ページの抜粋:
1945年8月に終戦を迎え、戦闘機も戦艦も兵器も造らなくて良い事になった日本は、ようやく頑丈な鉄道車両を造ることが出来る体制になるはずだったんですが、終戦直後の物資不足で出来そのものは戦時中とさほど変わりないものでしたが、復員兵や外地引き揚げ者、さらには食料を求めて買い出しに行く利用客の輸送に充てるべく、大量に製造されました。そして、その輸送力確保が至上命題だったのは、何も省線電車だけでなく、私鉄各社も同様の悩みを抱えていました。その当時の私鉄は、今では考えられないほどの小型車両で、当時、20m級に近い車両を持っていたのは新京阪鉄道 (後の阪急京都線) と参宮急行電鉄 (後の近鉄大阪線) 、南海鉄道 (近鉄を経て南海電気鉄道に) くらいしか在籍しておらず、大量に輸送出来る大型電車はどの私鉄でも喉から手が出るほど欲しかったのは言うまでもありません。

そんな中、省線用として製造された63形電車を私鉄に割り振る構想が持ち上がり、候補として東武鉄道、西武鉄道、東京急行電鉄 (東急) 、名古屋鉄道 (名鉄) 、京阪神急行電鉄 (阪急) 、近畿日本鉄道 (近鉄) 、そして山陽電気鉄道でした。因みに、東京急行電鉄はまだ 「大東急」 の頃。つまり、今の京王、小田急、京浜急行が東急にいた頃を指します。近鉄も同様で、南海が近鉄の一部だった時の話です。このうち、西武と阪急が 「要らない」 と辞退したため、東武に40両、東急と名鉄と山陽電鉄に各20両ずつ、近鉄に10両という割り振りで投入しました。このうち、東急は軌間が1,067mm、直流1,500Vだったのは小田原線、江ノ島線、井の頭線の3線だけで、この頃の東横線や池上線、目蒲線は軌間はOKでも600Vで入線が出来ず、京王線と京浜線は1,372mmと軌間が異なるため入線出来ず、消去法で小田原線、江ノ島線、井の頭線に絞られるわけですが、井の頭線は建築限界、車両限界の違いからこの段階で消え、最終的に小田原線と江ノ島線に投入することが決まりました。

解く問題:
1. 63形電車の私鉄への割り振りを述べた抜粋によると、東武鉄道には何両が割り振られましたか。
2. 63形電車の私鉄への割り振りを述べた抜粋について、最後の文の後に続く文章を書いてください。
この後に続く行は、ページの抜粋とは別個の資料です。

利用できるデータ:
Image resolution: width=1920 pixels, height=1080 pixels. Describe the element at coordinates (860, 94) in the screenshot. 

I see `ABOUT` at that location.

課題ごとの出力:
1. 40両です。

2.
イメージ 1

受け入れた車両のうちの一つ、東武の63形です。
当時、63形は 「運輸省規格形電車」 と言われましたが、実際に割り振りや投入までの事務を引き受けたのは、日本鉄道会という業界団体でした。日本鉄道会という団体は、1945年に解散した鉄道軌道統制会に代わって、東武の根津氏が尽力して立ち上げた団体で、1948年にGHQによって解散の憂き目に遭いますが、これが現在の日本民営鉄道協会の母体になります。
1946年6月に日光線と宇都宮線で試運転を行ったのち、軌道や建造物 (ホームなど) の対応工事などを経て、実際に運転を開始しました。しばらくは原型を留めていましたが、1959年から車体更新が行われ、7800系と同じ車体を載せ、それを機に7300系と改称しました。

イメージ 2

こちらは山陽電鉄の63形で、社内では 「800形」 と呼称していました。後に改番が行われて 「700形」 となりました。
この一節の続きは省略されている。